While 2 Lizards is a joint project with Barki, the video series exemplifies Bennani’s typical way of being both humorous, sympathetic, and forthright. Her acclaimed 2018 video installation Party on the Caps—featuring a cast of her family and friends living on an island of diasporic immigrants who failed to teleport to America—cemented her status as a leading voice of a millennial generation of time-based artists. Her video art is funny without being ironic, and she has a knack for making incisive commentary about our present and near-future.
Before 2 Lizards, most of Bennani’s films were made in Morocco, her birthplace. When her family members appear, they ad lib most of the script. That decision gives the artist’s work a distinctly documentary-like feeling, despite the surreal events often happening.
“The process of my work starts off like the making of a documentary, but then I construct a narrative afterward,” she says. “This is what happens in documentaries anyways, I am just transparent about it and I don’t try to make it look realistic like documentary filmmakers do.”

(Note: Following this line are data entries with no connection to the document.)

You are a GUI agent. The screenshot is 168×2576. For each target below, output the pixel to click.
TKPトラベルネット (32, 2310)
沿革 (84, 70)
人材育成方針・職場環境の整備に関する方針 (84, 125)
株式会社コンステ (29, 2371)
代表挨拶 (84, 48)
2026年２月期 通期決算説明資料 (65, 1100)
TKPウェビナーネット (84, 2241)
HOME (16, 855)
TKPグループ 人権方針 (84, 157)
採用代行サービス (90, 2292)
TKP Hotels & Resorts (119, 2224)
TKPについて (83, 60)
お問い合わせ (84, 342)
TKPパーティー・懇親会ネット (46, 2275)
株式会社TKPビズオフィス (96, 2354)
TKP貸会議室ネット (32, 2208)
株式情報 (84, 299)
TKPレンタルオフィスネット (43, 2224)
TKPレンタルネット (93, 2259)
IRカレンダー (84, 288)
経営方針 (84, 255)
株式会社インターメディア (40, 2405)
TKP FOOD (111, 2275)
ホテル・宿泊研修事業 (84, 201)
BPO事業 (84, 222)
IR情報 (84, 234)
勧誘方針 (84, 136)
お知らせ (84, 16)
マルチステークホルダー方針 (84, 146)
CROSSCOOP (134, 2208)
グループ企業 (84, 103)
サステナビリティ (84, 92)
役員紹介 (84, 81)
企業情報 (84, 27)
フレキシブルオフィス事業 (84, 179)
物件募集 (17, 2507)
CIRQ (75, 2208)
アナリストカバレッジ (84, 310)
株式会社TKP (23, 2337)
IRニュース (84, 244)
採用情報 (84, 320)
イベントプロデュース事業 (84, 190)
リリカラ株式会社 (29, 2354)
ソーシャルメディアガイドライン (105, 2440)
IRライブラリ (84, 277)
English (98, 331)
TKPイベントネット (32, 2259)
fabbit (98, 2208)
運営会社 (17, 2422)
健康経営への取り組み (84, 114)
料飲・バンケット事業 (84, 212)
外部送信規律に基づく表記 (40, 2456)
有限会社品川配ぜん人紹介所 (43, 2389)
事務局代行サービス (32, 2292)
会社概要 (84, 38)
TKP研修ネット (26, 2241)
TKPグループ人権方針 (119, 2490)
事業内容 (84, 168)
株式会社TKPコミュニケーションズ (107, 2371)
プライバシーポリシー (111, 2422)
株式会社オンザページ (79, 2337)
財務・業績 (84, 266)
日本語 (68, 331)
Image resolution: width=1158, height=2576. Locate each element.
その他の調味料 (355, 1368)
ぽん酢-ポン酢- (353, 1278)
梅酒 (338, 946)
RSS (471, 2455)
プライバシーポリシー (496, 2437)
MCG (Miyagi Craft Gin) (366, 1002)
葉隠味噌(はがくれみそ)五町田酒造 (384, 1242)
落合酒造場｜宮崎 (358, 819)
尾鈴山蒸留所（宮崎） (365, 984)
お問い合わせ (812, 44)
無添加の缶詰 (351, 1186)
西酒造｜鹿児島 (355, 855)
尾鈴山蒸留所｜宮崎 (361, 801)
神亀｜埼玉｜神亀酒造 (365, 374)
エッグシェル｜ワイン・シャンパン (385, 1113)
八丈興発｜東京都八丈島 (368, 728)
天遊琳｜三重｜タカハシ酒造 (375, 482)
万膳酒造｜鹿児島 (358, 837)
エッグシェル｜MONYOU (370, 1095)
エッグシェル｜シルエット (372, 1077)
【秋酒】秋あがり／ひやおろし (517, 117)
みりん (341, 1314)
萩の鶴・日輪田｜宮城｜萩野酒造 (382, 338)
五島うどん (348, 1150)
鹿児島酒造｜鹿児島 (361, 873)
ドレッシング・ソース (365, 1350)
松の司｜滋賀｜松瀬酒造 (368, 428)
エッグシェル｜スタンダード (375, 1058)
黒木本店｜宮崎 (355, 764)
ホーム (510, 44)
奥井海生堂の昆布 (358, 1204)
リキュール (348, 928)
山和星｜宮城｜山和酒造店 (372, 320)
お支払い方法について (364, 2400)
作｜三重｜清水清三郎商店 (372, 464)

Animals, including a fly, donkey, and crocodile, have stood in as narrators to guide the plots. (She tends to pick rather unglorious creatures.) They are disarming, as are her installations, which often invite you to peer into balloon-like binoculars or sit on small glowing stools. For the 2019 Whitney Biennial, Bennani had made several sculptures that you sit in or peer into to watch videos. One featured a fabricated reality TV show about teenagers in Rabat.
Navigating Boundaries
For now, a lot of Bennani’s upcoming projects feel tentative. This summer, she’s among the commissioned artists to make a new work for the international terminal of LAX airport. The video is still in the works, but the plan is that it will be voice-activated by the airport’s public service announcements.
It also may be some time before she can get back to her preferred filmic backdrops in North Africa, not to mention her family and friends there. If we’re lucky, Barki and Bennani’s lizards will stride through the meantime with us, cataloguing this strange new reality with empathy and direly needed jokes.
And perhaps there will be another instalment of Party on the Caps, which, it turns out, is actually one part of a trilogy. The second chapter has long been set to take place in a digital space through completely remote, on-screen interactions.
“Maybe now is the perfect time to shoot it,” she says. “I would not consciously root it in coronavirus, but boundaries between nations and people feels very real right now. We have to redefine and reshape tenderness and care in digital ways.”